When you are young, you’ve never been anything but single. You are a toddler, a child, a teenager, a young adult and while you are all those things, you are single. Then you marry. Even if you got married suddenly, you probably had thought about it during your single years, maybe even day dreamed about how it would be. Even before you met “the one” you had preconceived ideas about married life. You saw how your parents, or other couples interacted and you took for granted that one day you would also have a spouse. When you became a spouse, mentally and emotionally you slid into the role and even if it didn’t fit like a glove immediately, you grew into it and identified as a married person.

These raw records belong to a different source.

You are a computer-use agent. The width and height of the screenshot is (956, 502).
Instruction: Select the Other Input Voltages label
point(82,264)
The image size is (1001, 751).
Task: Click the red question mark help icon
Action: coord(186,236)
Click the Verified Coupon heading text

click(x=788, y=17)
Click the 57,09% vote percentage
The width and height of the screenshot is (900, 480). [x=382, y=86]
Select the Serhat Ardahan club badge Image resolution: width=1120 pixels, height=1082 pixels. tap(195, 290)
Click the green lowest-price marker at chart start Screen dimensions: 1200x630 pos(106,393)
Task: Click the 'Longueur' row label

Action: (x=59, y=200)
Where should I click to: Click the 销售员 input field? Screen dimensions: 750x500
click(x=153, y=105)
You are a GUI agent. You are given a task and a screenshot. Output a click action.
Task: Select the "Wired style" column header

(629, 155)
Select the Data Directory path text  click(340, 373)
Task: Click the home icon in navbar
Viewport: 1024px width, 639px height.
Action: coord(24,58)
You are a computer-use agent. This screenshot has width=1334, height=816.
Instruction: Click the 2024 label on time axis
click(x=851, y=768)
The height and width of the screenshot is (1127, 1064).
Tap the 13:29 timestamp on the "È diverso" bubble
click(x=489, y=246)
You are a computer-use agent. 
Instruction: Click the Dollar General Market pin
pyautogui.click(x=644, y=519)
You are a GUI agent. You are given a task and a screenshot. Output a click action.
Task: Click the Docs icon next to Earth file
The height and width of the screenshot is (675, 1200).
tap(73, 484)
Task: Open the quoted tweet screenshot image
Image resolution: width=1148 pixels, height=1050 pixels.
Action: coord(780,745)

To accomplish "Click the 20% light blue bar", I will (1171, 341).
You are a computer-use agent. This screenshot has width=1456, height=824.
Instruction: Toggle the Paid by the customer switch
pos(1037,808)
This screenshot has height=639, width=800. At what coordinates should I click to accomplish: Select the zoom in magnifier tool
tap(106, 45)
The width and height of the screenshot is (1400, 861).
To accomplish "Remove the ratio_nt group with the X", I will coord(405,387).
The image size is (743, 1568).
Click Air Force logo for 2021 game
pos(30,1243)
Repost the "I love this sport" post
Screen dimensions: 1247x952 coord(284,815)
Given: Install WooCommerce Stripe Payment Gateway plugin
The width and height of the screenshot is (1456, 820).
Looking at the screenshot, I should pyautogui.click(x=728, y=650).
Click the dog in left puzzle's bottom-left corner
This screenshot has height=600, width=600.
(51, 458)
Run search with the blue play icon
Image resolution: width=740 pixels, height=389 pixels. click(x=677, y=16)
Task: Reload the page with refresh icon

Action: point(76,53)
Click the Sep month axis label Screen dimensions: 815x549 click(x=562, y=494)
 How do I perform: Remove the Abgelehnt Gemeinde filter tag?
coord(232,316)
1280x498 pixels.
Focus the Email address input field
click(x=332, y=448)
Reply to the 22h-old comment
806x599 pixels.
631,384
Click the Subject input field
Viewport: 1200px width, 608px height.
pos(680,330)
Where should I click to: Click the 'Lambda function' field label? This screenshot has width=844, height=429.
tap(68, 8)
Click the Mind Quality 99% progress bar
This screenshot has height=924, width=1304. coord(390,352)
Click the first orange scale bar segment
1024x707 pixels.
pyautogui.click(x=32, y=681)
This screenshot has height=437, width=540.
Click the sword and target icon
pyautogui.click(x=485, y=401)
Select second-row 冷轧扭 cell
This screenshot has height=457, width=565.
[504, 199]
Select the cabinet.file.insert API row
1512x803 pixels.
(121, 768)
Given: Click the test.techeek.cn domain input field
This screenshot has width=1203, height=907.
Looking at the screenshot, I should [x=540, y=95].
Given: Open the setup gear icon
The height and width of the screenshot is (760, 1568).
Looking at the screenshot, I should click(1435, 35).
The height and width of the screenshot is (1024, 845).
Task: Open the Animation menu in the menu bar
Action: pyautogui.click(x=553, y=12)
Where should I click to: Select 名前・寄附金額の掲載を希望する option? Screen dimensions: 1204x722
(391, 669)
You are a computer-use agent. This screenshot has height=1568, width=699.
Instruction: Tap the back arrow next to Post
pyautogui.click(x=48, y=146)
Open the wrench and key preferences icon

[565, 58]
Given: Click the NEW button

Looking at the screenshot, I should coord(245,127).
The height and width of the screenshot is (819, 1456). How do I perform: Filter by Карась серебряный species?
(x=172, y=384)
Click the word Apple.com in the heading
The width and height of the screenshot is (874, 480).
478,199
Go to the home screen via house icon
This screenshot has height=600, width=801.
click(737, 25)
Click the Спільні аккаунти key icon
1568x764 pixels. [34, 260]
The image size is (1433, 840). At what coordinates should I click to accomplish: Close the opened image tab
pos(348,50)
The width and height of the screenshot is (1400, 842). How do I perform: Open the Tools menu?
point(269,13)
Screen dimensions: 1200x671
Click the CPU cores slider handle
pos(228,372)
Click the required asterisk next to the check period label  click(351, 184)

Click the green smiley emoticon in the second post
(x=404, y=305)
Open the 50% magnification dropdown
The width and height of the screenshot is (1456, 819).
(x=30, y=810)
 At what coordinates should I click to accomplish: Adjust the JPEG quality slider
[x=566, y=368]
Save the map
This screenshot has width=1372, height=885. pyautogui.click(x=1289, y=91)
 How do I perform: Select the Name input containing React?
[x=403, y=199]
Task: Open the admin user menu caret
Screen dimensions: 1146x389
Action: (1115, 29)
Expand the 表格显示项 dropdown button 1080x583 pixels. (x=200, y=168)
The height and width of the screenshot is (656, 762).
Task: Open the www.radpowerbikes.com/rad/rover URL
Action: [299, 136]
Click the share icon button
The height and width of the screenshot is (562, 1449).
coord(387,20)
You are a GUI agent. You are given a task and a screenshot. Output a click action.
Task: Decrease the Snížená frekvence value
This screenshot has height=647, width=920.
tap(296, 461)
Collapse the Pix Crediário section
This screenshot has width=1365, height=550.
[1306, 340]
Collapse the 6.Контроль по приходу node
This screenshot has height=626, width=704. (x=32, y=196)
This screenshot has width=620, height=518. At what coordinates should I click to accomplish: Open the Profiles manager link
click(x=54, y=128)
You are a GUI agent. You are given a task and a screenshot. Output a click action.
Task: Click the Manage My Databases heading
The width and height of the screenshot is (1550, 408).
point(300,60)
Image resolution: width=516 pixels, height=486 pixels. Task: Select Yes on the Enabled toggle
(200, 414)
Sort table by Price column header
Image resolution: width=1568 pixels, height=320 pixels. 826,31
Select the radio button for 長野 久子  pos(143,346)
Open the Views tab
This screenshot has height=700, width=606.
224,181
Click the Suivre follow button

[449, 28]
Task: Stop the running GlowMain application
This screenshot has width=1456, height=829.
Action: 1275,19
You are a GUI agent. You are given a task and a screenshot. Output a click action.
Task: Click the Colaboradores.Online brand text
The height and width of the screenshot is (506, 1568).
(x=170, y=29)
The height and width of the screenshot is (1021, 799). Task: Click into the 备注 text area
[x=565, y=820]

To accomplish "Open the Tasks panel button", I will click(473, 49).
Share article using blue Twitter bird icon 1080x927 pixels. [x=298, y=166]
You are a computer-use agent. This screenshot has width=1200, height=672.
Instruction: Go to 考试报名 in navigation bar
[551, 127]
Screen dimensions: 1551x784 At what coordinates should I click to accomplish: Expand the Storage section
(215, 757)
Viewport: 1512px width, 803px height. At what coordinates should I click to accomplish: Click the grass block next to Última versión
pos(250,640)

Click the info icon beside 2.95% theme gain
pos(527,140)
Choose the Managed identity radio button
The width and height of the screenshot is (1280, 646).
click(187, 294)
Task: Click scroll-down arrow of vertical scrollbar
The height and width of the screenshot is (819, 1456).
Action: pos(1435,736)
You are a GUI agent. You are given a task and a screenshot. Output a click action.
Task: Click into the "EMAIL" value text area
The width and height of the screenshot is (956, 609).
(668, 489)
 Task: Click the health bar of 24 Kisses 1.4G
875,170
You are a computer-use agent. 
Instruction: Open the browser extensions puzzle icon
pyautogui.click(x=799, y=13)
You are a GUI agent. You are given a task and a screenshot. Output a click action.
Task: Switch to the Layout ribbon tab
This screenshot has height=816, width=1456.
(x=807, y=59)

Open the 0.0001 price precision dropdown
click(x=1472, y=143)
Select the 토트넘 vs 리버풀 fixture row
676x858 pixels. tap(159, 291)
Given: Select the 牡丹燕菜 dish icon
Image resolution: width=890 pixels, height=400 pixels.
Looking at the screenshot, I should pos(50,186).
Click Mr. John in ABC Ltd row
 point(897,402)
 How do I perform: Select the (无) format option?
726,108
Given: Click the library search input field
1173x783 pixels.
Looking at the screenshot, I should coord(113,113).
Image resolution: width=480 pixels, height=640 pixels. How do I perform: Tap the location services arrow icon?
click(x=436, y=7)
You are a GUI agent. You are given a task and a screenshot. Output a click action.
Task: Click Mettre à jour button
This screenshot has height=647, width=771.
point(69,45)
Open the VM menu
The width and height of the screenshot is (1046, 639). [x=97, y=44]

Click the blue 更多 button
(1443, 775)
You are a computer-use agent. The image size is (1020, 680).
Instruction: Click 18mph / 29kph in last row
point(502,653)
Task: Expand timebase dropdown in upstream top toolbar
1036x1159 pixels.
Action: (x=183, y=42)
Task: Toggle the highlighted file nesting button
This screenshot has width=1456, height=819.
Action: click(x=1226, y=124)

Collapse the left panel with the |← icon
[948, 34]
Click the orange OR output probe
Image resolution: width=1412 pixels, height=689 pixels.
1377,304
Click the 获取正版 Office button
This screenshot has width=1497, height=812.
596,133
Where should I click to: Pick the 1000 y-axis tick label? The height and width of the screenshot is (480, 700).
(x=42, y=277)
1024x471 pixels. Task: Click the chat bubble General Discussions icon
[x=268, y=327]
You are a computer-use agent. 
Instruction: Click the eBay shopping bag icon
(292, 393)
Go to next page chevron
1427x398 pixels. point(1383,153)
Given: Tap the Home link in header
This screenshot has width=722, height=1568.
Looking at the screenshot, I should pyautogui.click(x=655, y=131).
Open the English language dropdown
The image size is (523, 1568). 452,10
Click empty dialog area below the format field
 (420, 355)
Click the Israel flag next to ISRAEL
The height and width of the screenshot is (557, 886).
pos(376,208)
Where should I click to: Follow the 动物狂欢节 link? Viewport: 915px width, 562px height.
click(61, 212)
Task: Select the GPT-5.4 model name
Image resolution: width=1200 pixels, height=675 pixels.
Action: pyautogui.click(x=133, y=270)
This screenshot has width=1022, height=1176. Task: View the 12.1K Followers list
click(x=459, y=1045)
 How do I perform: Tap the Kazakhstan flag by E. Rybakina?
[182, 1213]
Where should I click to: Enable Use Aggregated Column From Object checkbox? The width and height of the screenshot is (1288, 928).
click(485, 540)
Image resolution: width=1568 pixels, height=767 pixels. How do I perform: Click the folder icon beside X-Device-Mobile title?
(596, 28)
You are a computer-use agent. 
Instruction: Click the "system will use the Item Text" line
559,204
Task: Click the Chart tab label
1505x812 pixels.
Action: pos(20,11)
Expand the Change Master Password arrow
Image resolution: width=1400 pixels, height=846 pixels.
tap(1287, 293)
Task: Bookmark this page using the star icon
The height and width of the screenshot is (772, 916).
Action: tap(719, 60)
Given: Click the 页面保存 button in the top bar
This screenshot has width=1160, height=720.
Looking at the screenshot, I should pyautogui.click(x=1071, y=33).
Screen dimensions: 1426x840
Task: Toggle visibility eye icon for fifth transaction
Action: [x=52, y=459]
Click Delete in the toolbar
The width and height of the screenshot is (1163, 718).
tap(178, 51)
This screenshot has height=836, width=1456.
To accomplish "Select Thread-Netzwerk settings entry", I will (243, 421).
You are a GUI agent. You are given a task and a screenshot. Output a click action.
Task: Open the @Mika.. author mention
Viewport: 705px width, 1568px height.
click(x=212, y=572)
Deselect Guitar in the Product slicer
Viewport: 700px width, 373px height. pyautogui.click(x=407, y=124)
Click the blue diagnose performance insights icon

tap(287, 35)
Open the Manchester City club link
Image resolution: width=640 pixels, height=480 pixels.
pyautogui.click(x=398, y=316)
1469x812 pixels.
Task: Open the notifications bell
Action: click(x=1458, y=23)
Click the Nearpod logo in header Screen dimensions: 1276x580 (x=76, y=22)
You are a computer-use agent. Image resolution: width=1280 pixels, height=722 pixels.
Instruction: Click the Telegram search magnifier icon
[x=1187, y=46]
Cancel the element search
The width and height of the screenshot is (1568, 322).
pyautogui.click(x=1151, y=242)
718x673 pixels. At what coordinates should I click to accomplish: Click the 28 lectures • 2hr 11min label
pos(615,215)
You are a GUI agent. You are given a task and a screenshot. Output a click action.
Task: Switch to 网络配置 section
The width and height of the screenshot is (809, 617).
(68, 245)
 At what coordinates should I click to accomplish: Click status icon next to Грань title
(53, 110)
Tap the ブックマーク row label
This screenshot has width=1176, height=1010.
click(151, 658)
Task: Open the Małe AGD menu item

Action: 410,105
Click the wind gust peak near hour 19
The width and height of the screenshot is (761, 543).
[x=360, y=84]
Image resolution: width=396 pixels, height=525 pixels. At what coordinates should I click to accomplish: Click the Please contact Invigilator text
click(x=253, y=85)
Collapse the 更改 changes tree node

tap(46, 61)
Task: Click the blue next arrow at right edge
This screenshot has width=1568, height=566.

Then your life is turned upside down and you are single again, but it’s not the same as the first time you were single. I remember having a tear-filled conversation with my dad, telling him, “I don’t know how to BE! I’m not married anymore, but how can I go back to being single?” So many things had changed, not only in my life circumstances, but in me. Now I owned a home…by myself. When I was single, I rented a small apartment. During the years I was married, most of my single friends had also married, and still were. How would this change my place in their lives, especially the friends that shared friendships with my husband and me? How did I reclaim my identity as a single person instead of half of a couple?
How do I reconcile in my mind that I no longer am responsible for taking care of another person? This one was, surprisingly, a big one for me, because frankly, I really missed taking care of my husband after our split. Funny, I didn’t miss him taking care of me, because he hadn’t, except to take the garbage out…I miss him for that.
During the violent years, I had also lost some “friends”. Some of these people had been in my life for many, many years. When things got tough for me, they bailed. Now that my abuser was no longer in my life, some of them tried to reestablish a relationship, but I just couldn’t do it. I had been hurt way too much to let in someone who had deserted me when I needed a friend the most. There were the friends who, even though, during my troubles, they didn’t know what to say or what to do, I knew that if and when I needed them, they would be there. And they still are. So, my friendship garden was weeded of all the pretend friends, and I’m left with the real beauties.
It all worked out, though, as things in life tend to do. As the days went by, the rhythm of my life established a pattern and I slipped into it minute by minute, day by day. I found myself again, as I healed and got stronger. I became a single person, and this time I had wisdom that comes with trials. As I reached out to help other victims, I relished in the freedom my single life provided, to give my time and energy to others who were walking the road I had just walked down myself.
My parents did a lovely thing for me the first Christmas after my marriage ended. They gave me a gorgeous black onyx ring set in a delicate gold setting to wear on my left-hand ring finger. It was my “single” ring. I love it and wear it contentedly, now that I know how to “be.”